Kenji has edited a wide range of documentary and theatrical films, including: the DVD extras for the HBO series Deadwood, which included an interview with series creator and Executive Producer David Milch, produced and directed by David Schwarz; Soul of Justice: The Life and Times of Thelton Henderson, an hour-long documentary portrait of the dynamic federal judge, Thelton Henderson, who is both honored and vilified for standing up to his beliefs of equal treatment of all races. Soul of Justice was produced and directed by Abby Ginzberg. He also edited Thirst, an hour-long documentary about how three communities Bolivia, India and California have dealt with the pressure to privatize their municipal water facilities. Thirst aired on PBS's P.O.V. and was produced and directed by Alan Snitow and Deborah Kaufman.
He edited the award-winning Cowgirls: Portraits of American Ranch Women, by Nancy Kelly; Emiko Omori's award-winning dramatic short, The Departure; Felicia Lowe's documentary China: Land of My Father; and Don Briggs' documentary Parrot's Ferry is the Limit.
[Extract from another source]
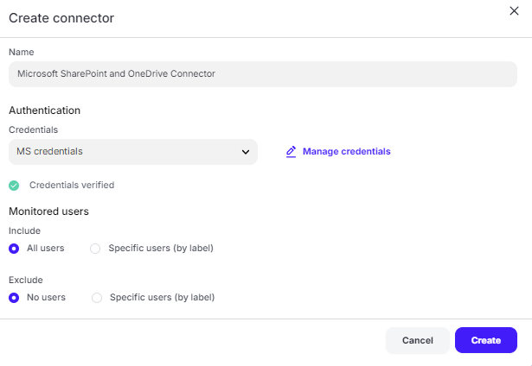Open the Manage credentials link
Screen dimensions: 532x366
(x=346, y=152)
He was a contributing editor of Hidden in Plain Sight, a feature-length documentary about US government support of the School of the Americas, which was produced and directed by John Smihula; School Colors, an award-winning PBS Frontline documentary about class and racism at Berkeley High, produced and directed by Steven Olsson & Scott Andrews; The Business of America, an award-winning hour-long documentary that asks whether American companies can be trusted; and A Cowhand's Song: Crisis on the Range, an award-winning documentary short about family ranchers who run their cattle on the public lands, produced and directed by Gwendolyn Clancey and Nancy Kelly.
He also edited a number of segments, including the pilot, for Spark, KQED's weekly documentary half-hour art show. Kenji has attended the June Filmmaker's Lab at the Sundance Institute (with Thousand Pieces of Gold) and has twice been an artist-in-residence at the Banff Centre for the Arts. He has studied directing with Judith Weston in Los Angeles, Jean Shelton in San Francisco and he studied painting and photography at the San Francisco Art Institute.